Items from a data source
----------------

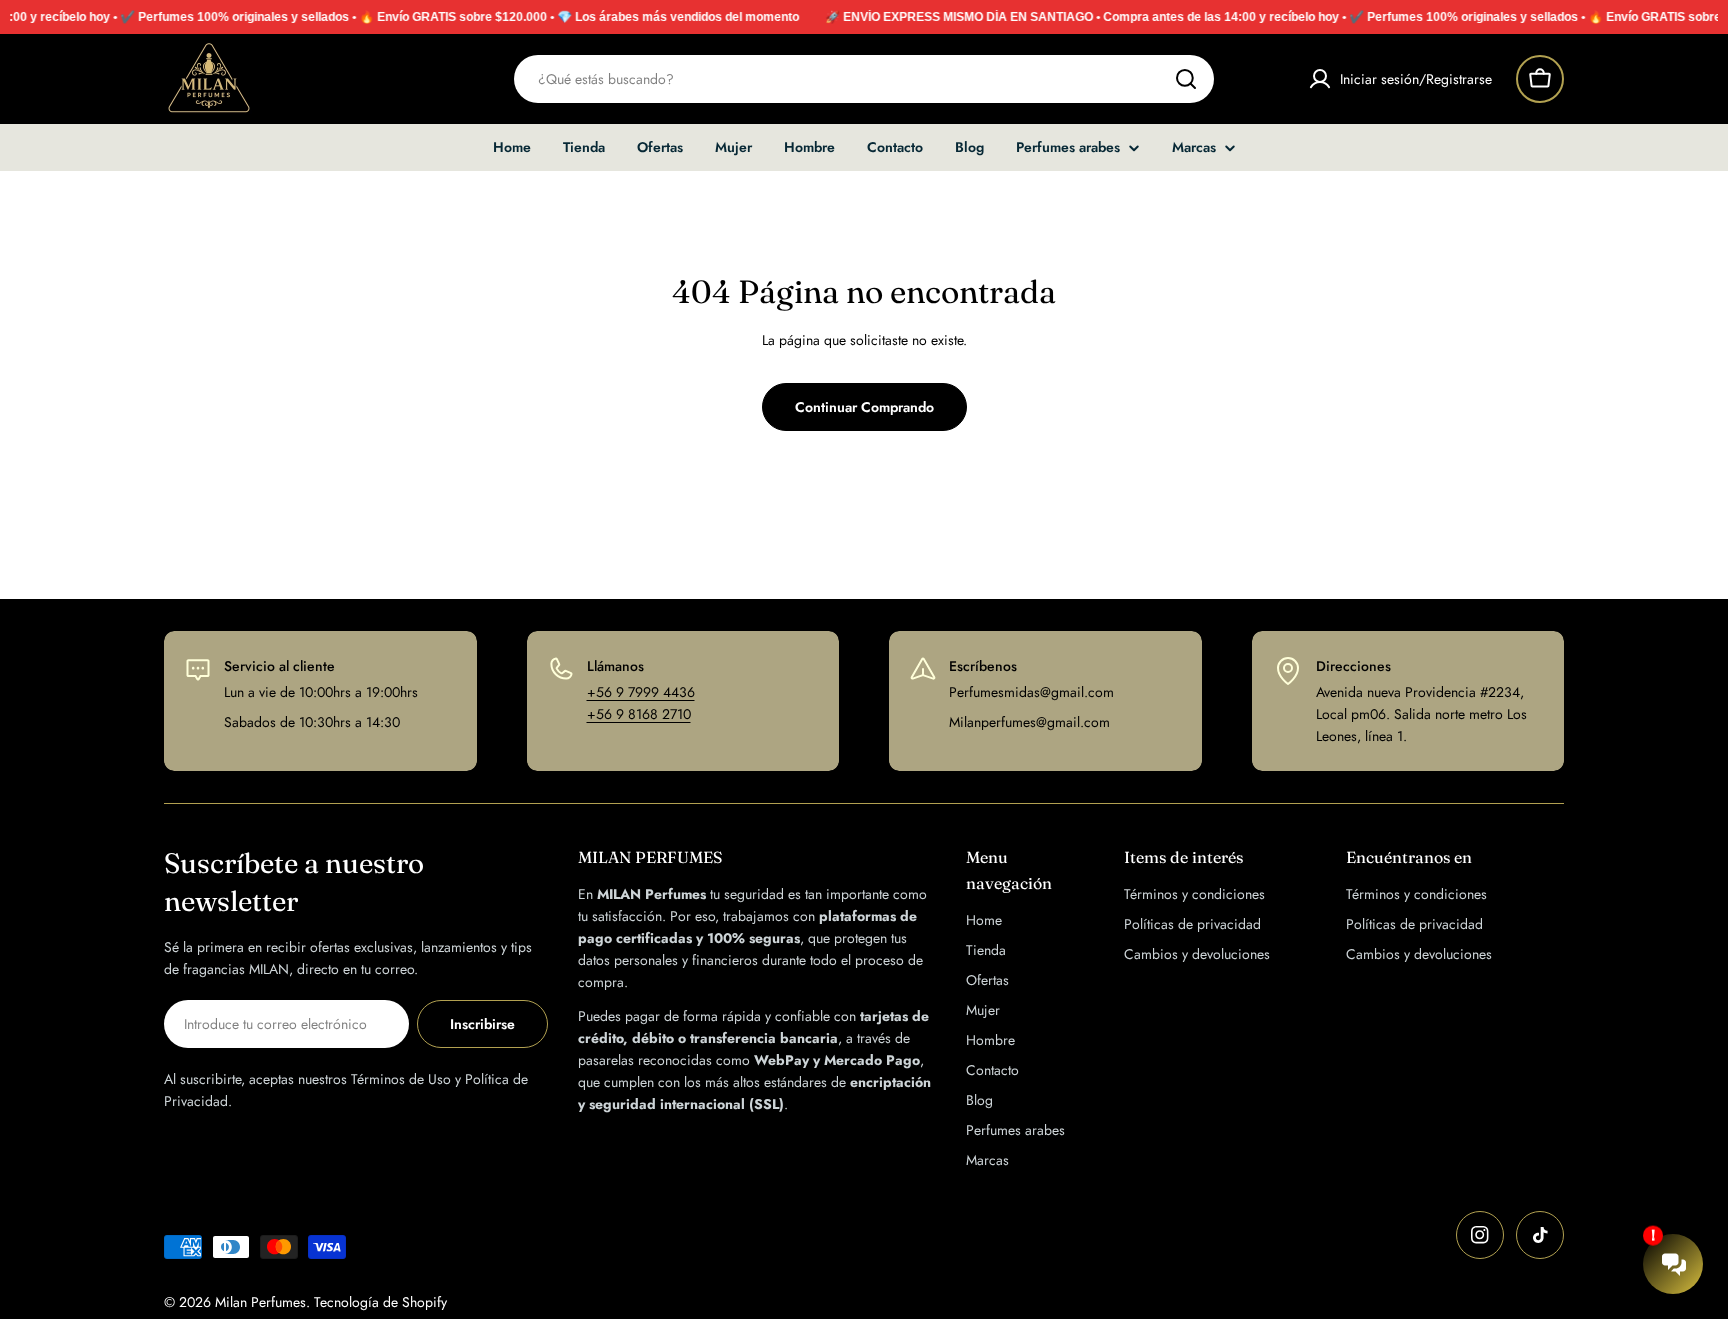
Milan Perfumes (260, 1302)
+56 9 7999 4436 (641, 692)
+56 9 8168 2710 (639, 714)
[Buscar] (1186, 79)
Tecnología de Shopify (380, 1302)
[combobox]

----------------

Problem requirements. What is needed here is an exact copy of every record, with the pictures left out.

Reply to the task.
Milan Perfumes (260, 1302)
+56 9 7999 4436 (641, 692)
+56 9 8168 2710 (639, 714)
[Buscar] (1186, 79)
Tecnología de Shopify (380, 1302)
[combobox]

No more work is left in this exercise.